As health care workers and future nurses, we are taking an oath to care for others and have a responsibility to do so with knowledge and skill. This is why I include education as a part of preparation for providing emergency medical care. Over the past decade, basic life saving training has evolved. In 2004 the American Heart Association (AHA) approved the use of the automated external defibrillator (AED) for children ages 1 year to 8 years who have no signs of circulation, in 2005 The AHA guidelines recommend a new compression-to-ventilation ratio of 30:2, in 2008 AHA released new recommendations that say bystanders can skip mouth-to-mouth resuscitation and use Hands-Only CPR to help an adult who suddenly collapses. More recently, the AHA published in the journal Circulation a statement that examines best practices in education and applies them to resuscitation. This shows the constant updating of techniques that improve the way we care for those in distress. Even as a student, training under nurses, doctors, EMTs and other licensed professionals we share responsibility in saving lives. In addition to keeping our certifications up to date we should also be in the mode of constantly improving our BLS skills to be prepared for any emergency intervention. Admittedly, while I do advocate for continuing education I do know that a cheat sheet is helpful in keeping up with new techniques and the basics of steps. I recommend the lanyard clip that you can purchase on Amazon or at a local scrub store. It attaches to your ID and lists the steps for quick reference. The AHA website also has printables that you can review, hang in your locker or put in a notebook.

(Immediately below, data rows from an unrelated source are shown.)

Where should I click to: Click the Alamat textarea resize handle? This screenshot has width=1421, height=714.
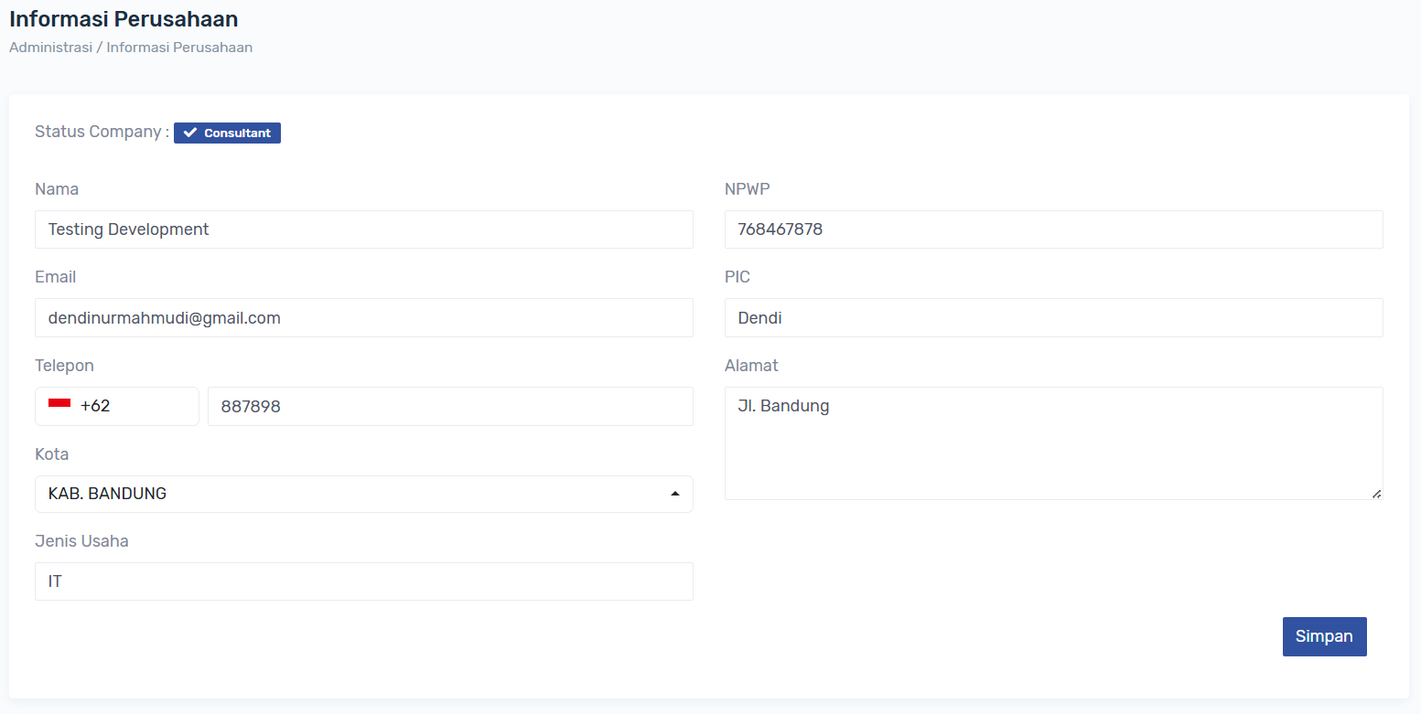pyautogui.click(x=1376, y=494)
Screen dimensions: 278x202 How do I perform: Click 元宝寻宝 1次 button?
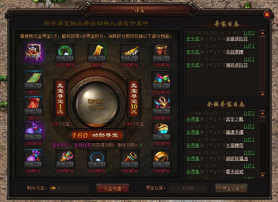pos(60,98)
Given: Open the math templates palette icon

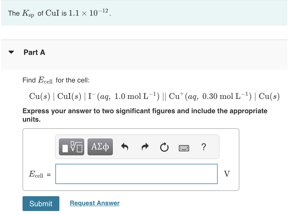Looking at the screenshot, I should point(71,147).
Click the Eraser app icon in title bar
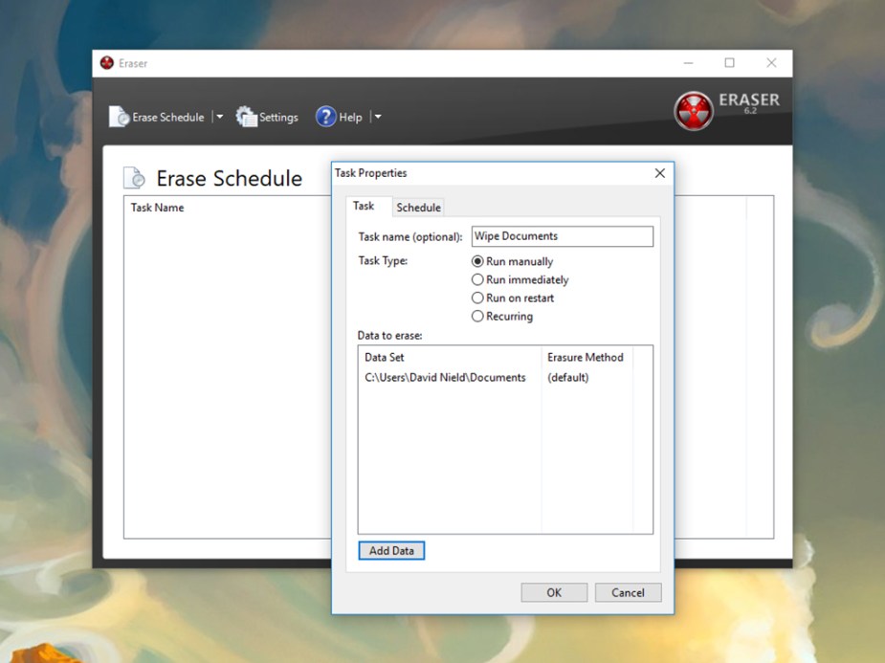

The bottom line for preparing mentally and physically before performing life saving techniques on patients is to take care of your own self mentally, spiritually, relationally and physically on a consistent basis. This includes turning down extra shifts and planning around studying and school to make time for you to care for yourself. It also includes keeping up with BLS skills that get updated periodically. This is done by working in the industry, reading and keeping up with your certifications. I am enjoying my journey in health care and looking forward to becoming a nurse. I will continue to pursue the balance of stress and reward as I do believe that the responsibility and oath taken is important and I take it very seriously. This scholarship will help me to offset the cost of tuition and enable me to pursue my goal of becoming a nurse with a lightened financial load.